**MATERIAL FOR THIS TASK**
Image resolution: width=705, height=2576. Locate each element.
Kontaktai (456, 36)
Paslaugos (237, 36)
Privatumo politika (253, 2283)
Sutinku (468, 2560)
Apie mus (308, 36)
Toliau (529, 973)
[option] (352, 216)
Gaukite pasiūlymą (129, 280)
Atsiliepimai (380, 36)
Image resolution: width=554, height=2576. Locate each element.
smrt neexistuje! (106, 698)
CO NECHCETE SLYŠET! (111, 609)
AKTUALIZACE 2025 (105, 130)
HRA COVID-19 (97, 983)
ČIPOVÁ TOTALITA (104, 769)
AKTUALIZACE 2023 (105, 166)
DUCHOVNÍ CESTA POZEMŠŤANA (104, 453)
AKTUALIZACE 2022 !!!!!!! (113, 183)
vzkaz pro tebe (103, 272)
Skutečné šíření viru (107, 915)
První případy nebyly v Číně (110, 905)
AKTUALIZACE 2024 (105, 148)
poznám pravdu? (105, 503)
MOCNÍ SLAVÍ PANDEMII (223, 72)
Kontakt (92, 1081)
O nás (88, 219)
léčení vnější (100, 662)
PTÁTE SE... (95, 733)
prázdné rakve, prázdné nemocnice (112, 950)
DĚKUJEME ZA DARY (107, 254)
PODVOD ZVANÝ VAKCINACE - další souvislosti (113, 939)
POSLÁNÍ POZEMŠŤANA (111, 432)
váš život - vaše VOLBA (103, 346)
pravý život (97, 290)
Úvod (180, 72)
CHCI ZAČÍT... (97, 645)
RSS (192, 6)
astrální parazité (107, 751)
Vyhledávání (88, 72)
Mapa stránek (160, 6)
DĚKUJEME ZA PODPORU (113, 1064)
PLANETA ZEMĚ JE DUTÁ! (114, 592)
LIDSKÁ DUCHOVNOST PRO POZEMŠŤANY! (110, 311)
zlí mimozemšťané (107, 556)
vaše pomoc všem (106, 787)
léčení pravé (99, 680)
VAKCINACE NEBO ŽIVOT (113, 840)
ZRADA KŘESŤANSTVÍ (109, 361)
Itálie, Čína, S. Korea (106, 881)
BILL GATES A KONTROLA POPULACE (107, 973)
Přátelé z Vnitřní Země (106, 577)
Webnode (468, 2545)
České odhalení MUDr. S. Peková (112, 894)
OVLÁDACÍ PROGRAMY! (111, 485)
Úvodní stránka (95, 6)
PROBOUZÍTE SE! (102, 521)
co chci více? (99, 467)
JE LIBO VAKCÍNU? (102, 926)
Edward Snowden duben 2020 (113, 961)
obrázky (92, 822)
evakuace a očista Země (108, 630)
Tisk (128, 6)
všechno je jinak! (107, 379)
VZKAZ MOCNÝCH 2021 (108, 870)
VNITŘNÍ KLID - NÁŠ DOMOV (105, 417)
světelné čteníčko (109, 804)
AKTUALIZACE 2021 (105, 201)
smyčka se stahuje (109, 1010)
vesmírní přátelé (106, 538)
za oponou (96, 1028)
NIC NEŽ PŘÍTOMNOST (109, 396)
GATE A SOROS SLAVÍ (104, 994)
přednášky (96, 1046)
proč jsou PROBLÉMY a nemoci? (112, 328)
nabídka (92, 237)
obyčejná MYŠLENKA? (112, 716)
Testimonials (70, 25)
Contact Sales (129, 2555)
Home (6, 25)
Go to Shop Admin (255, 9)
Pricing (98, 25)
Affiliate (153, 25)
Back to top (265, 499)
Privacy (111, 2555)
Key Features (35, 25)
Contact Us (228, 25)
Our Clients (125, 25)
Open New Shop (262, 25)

**YOUR INSTRUCTIONS**
Repeat every one of the records above, substituting "Plans" for "Pricing" and leaving everything else as it is.

**WRITTEN SOLUTION**
Image resolution: width=705, height=2576. Locate each element.
Kontaktai (456, 36)
Paslaugos (237, 36)
Privatumo politika (253, 2283)
Sutinku (468, 2560)
Apie mus (308, 36)
Toliau (529, 973)
[option] (352, 216)
Gaukite pasiūlymą (129, 280)
Atsiliepimai (380, 36)
Image resolution: width=554, height=2576. Locate each element.
smrt neexistuje! (106, 698)
CO NECHCETE SLYŠET! (111, 609)
AKTUALIZACE 2025 (105, 130)
HRA COVID-19 (97, 983)
ČIPOVÁ TOTALITA (104, 769)
AKTUALIZACE 2023 (105, 166)
DUCHOVNÍ CESTA POZEMŠŤANA (104, 453)
AKTUALIZACE 2022 !!!!!!! (113, 183)
vzkaz pro tebe (103, 272)
Skutečné šíření viru (107, 915)
První případy nebyly v Číně (110, 905)
AKTUALIZACE 2024 (105, 148)
poznám pravdu? (105, 503)
MOCNÍ SLAVÍ PANDEMII (223, 72)
Kontakt (92, 1081)
O nás (88, 219)
léčení vnější (100, 662)
PTÁTE SE... (95, 733)
prázdné rakve, prázdné nemocnice (112, 950)
DĚKUJEME ZA DARY (107, 254)
PODVOD ZVANÝ VAKCINACE - další souvislosti (113, 939)
POSLÁNÍ POZEMŠŤANA (111, 432)
váš život - vaše VOLBA (103, 346)
pravý život (97, 290)
Úvod (180, 72)
CHCI ZAČÍT... (97, 645)
RSS (192, 6)
astrální parazité (107, 751)
Vyhledávání (88, 72)
Mapa stránek (160, 6)
DĚKUJEME ZA PODPORU (113, 1064)
PLANETA ZEMĚ JE DUTÁ! (114, 592)
LIDSKÁ DUCHOVNOST PRO POZEMŠŤANY! (110, 311)
zlí mimozemšťané (107, 556)
vaše pomoc všem (106, 787)
léčení pravé (99, 680)
VAKCINACE NEBO ŽIVOT (113, 840)
ZRADA KŘESŤANSTVÍ (109, 361)
Itálie, Čína, S. Korea (106, 881)
BILL GATES A KONTROLA POPULACE (107, 973)
Přátelé z Vnitřní Země (106, 577)
Webnode (468, 2545)
České odhalení MUDr. S. Peková (112, 894)
OVLÁDACÍ PROGRAMY! (111, 485)
Úvodní stránka (95, 6)
PROBOUZÍTE SE! (102, 521)
co chci více? (99, 467)
JE LIBO VAKCÍNU? (102, 926)
Edward Snowden duben 2020 (113, 961)
obrázky (92, 822)
evakuace a očista Země (108, 630)
Tisk (128, 6)
všechno je jinak! (107, 379)
VZKAZ MOCNÝCH 2021 (108, 870)
VNITŘNÍ KLID - NÁŠ DOMOV (105, 417)
světelné čteníčko (109, 804)
AKTUALIZACE 2021 (105, 201)
smyčka se stahuje (109, 1010)
vesmírní přátelé (106, 538)
za oponou (96, 1028)
NIC NEŽ PŘÍTOMNOST (109, 396)
GATE A SOROS SLAVÍ (104, 994)
přednášky (96, 1046)
proč jsou PROBLÉMY a nemoci? (112, 328)
nabídka (92, 237)
obyčejná MYŠLENKA? (112, 716)
Testimonials (70, 25)
Contact Sales (129, 2555)
Home (6, 25)
Go to Shop Admin (255, 9)
Plans (98, 25)
Affiliate (153, 25)
Back to top (265, 499)
Privacy (111, 2555)
Key Features (35, 25)
Contact Us (228, 25)
Our Clients (125, 25)
Open New Shop (262, 25)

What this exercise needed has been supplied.